To my pleased surprise, the mechanics at this inauspicious establishment both spoke English: Jose had voluntarily moved back to Chihuahua after spending 20 years in Washington State, and Reyes had just been deported 3 months ago, leaving a wife and three children behind. Jose seemed content with his lot, but Reyes obviously missed his family, both those still in Washington and those in Michoacan, one of the more drug-gang-infested parts of Mexico. Sensing customers who would pay promptly, they immediately went to work in ghetto fashion, blocking the front wheels with a couple pieces of scrap wood, lifting the rear end off the ground with a hand jack, and crawling under the precariously-lifted car to lower the enormous fuel tank on another jack to get at the fuel pump. Jose had it out in 15 minutes, and things were looking good. Not to mention cheap: 800 pesos for the part and 400 ($27) for labor, or the equivalent of 3 prostitutes for the whole job.
Rather than taking a replacement off a shelf or going over to AutoZone, Jose made a couple of calls, and a young man came by on a motorcycle to pick up the old pump and track down a replacement. He came back quickly, but with something that did not even vaguely resemble the old pump, then left again, promising to return. It was getting on toward evening, so we made a run with Reyes to the local bodega for the mechanics’ evening beer, then returned to sit around and talk about travel, women, and whatever else we could think of. Having a slightly-buzzed mechanic working on the car probably wouldn’t have been especially effective or safe, but it seemed increasingly unlikely the part would come that night, so we were content to relax and watch the neighborhood.
The next-door neighbor, who lived in a slightly-more-complete part of the same unfinished building, came by with some scrap-wood to heat water for his morning shower, and Jose helpfully pointed out that he would have to get by with cold water, since a bit of gas that sloshed out while lowering the fuel tank would probably set the place on fire. A middle-aged woman came by with a shy young boy in tow; I offered him an apple from my supply, which he took after some hesitation.
Later, a young deportee who spoke near-flawless English came by on a bike. He had lived near Denver from a very early age, quitting school in fifth grade to work on a nearby farm. Though he was friendly, I am sort of glad I did not meet him under other circumstances. His tales of hot-wiring cars and joy-riding them around for fun seemed playful, but you got the sense he was something of a tougher customer than the other two.

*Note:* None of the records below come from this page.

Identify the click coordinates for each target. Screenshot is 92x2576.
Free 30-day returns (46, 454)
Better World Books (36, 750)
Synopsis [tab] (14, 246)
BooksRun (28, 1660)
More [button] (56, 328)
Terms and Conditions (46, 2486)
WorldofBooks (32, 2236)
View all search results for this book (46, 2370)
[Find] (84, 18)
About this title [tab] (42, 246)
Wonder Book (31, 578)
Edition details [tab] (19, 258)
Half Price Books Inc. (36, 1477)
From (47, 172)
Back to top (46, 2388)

After going up the block for some tamales, it was time to think about where to sleep. The best option seemed to be the garage, which had both a locking door and a starving pit-bull named Max, so Mike crawled into the back of the still-slightly-jacked van, while I threw out my tarp and bag on the oil-soaked ground nearby. I was a bit concerned that Max might want to cuddle — he was clearly attention-starved — but after checking out my sleeping arrangements, he went over to curl up in his usual place in the “office.”
The party next door quieted down by midnight, and I was able to get a surprisingly good night’s sleep. With some time to kill in the morning before the mechanics returned, Mike and I cooked some corned-beef hash for breakfast, then explored the “shop.” Jose was in the middle of completely rebuilding an engine block for a woman who had driven her car without oil — a two-week job, he said — and a nearby truck looked next in line to receive the same treatment. Once the part arrived, they had the car put back together in 20 minutes, and we were once again on the road south, less than 24 hours behind schedule. This thing still seemed possible.